-- MATERIAL FOR THIS EXERCISE --
☆ ☆ ☆

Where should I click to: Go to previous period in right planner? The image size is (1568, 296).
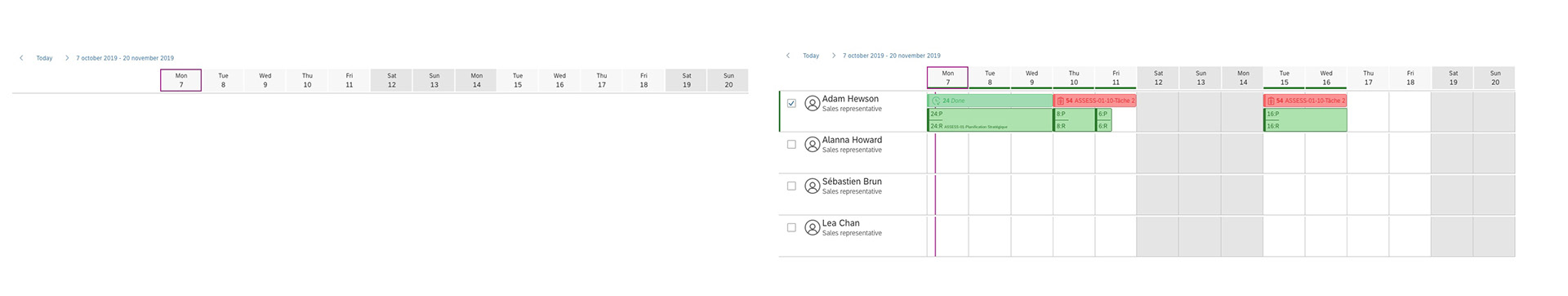pos(788,56)
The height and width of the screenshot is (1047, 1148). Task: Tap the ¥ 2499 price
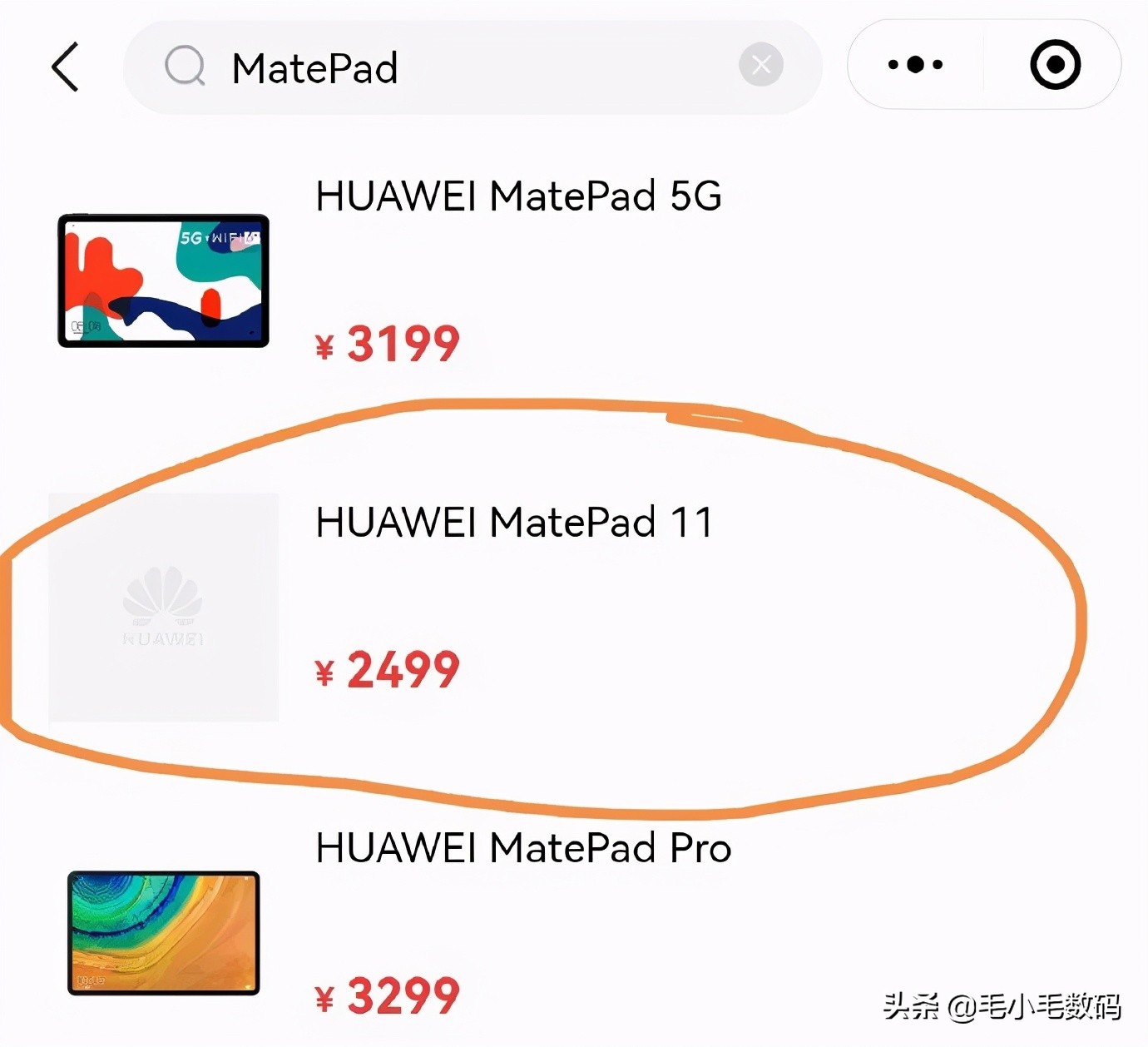[x=388, y=670]
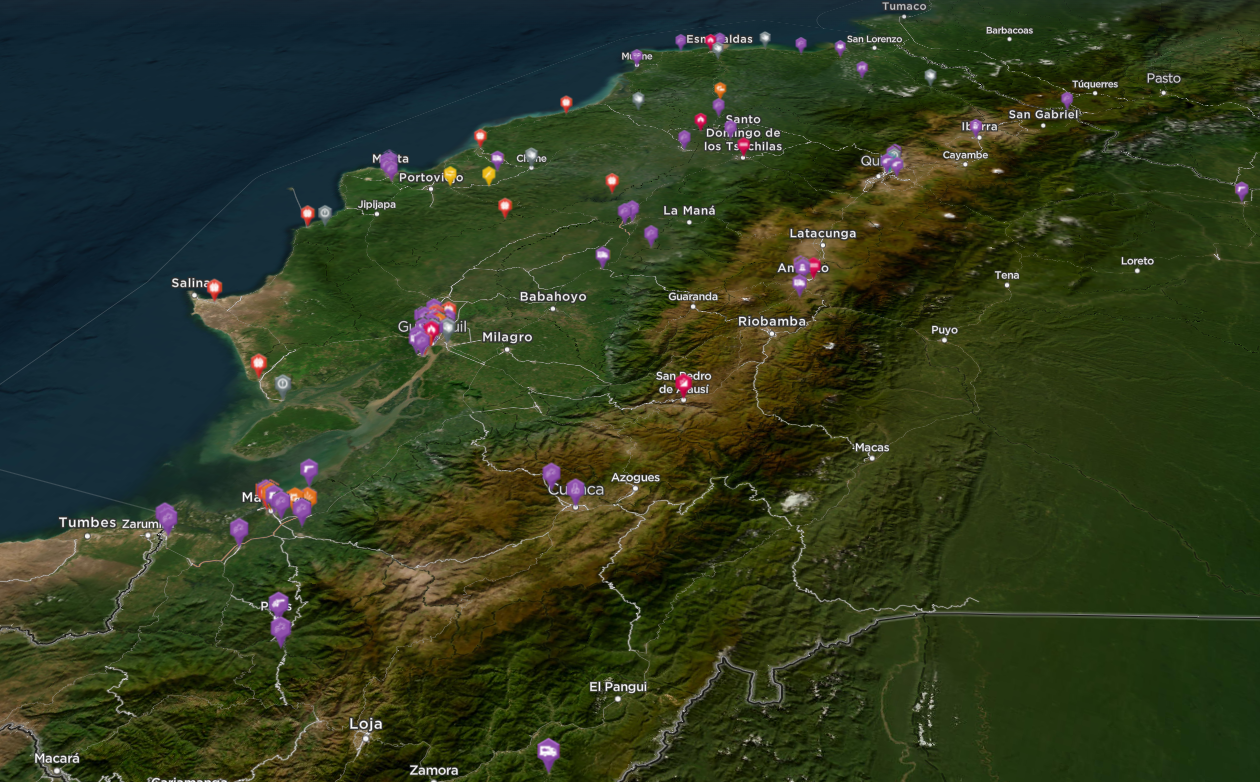Image resolution: width=1260 pixels, height=782 pixels.
Task: Select the Riobamba city label
Action: (771, 321)
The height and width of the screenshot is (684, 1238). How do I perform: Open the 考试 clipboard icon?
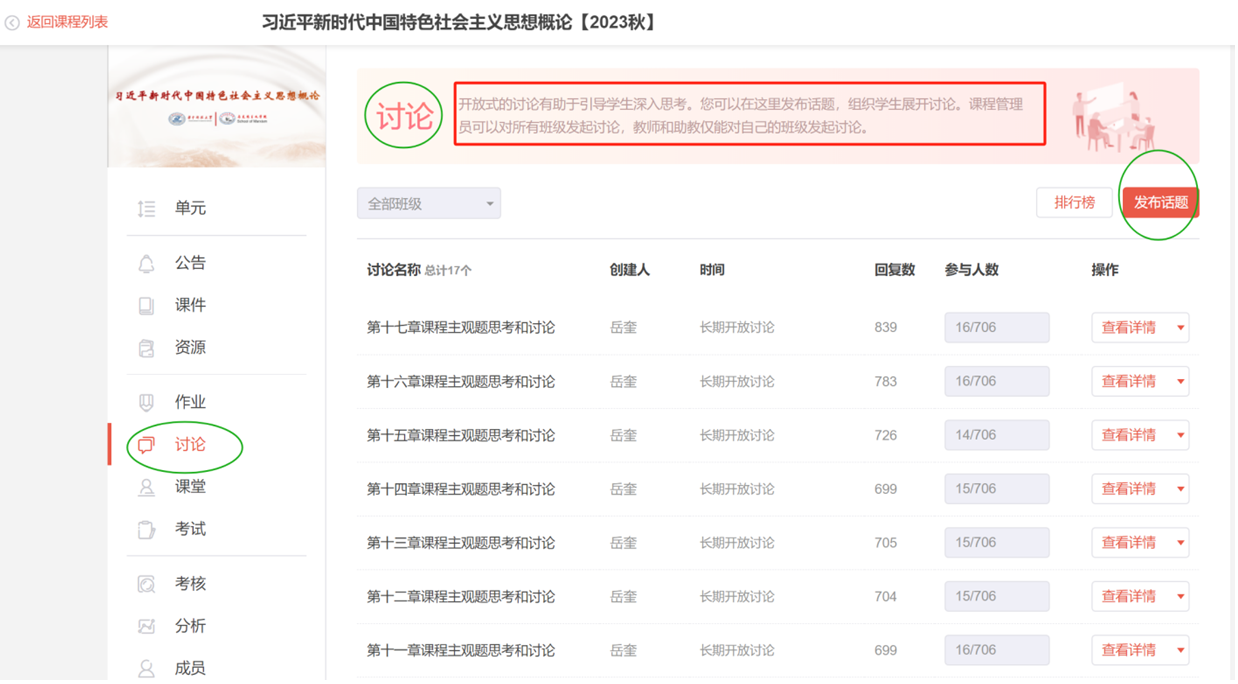(146, 529)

☆ ☆ ☆

-- WHAT IS BEING ASKED --
Could the lines from the one with "The height and width of the screenshot is (1047, 1148)." through the last line of the material above be written out exactly, both included, with pictures left out?

-- RESPONSE AREA --
The height and width of the screenshot is (1047, 1148). Task: Tap the ¥ 2499 price
[x=388, y=670]
Image resolution: width=1260 pixels, height=782 pixels.
Task: Select the Riobamba city label
Action: (771, 321)
The height and width of the screenshot is (684, 1238). How do I perform: Open the 考试 clipboard icon?
(146, 529)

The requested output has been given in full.